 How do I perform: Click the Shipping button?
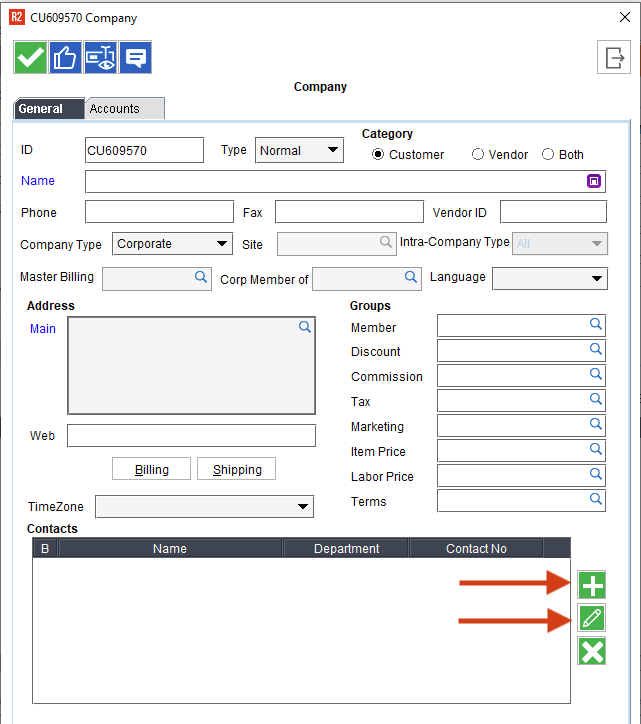click(237, 470)
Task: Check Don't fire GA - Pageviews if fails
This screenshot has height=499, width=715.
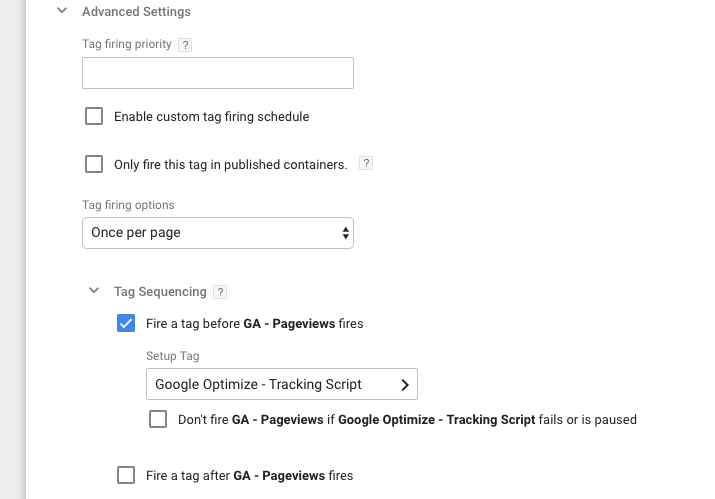Action: tap(158, 419)
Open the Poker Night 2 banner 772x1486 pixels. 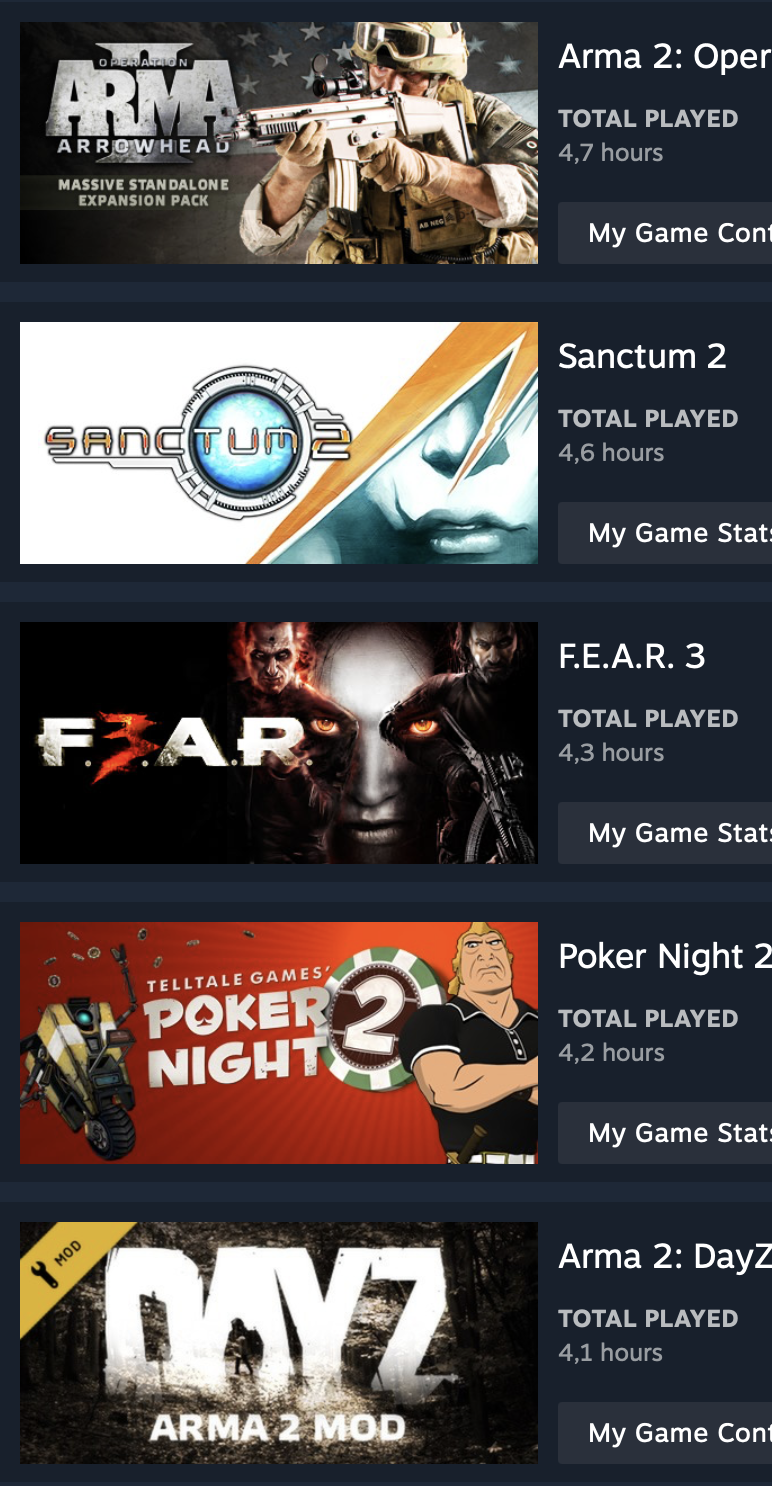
◇ ◇ ◇ ◇ ◇
*Work request*. Repeat the data word for word, excluding any image.

*Problem solution*.
 How do I perform: Click the Shipping button?
click(237, 470)
Task: Check Don't fire GA - Pageviews if fails
This screenshot has height=499, width=715.
Action: tap(158, 419)
Open the Poker Night 2 banner 772x1486 pixels. 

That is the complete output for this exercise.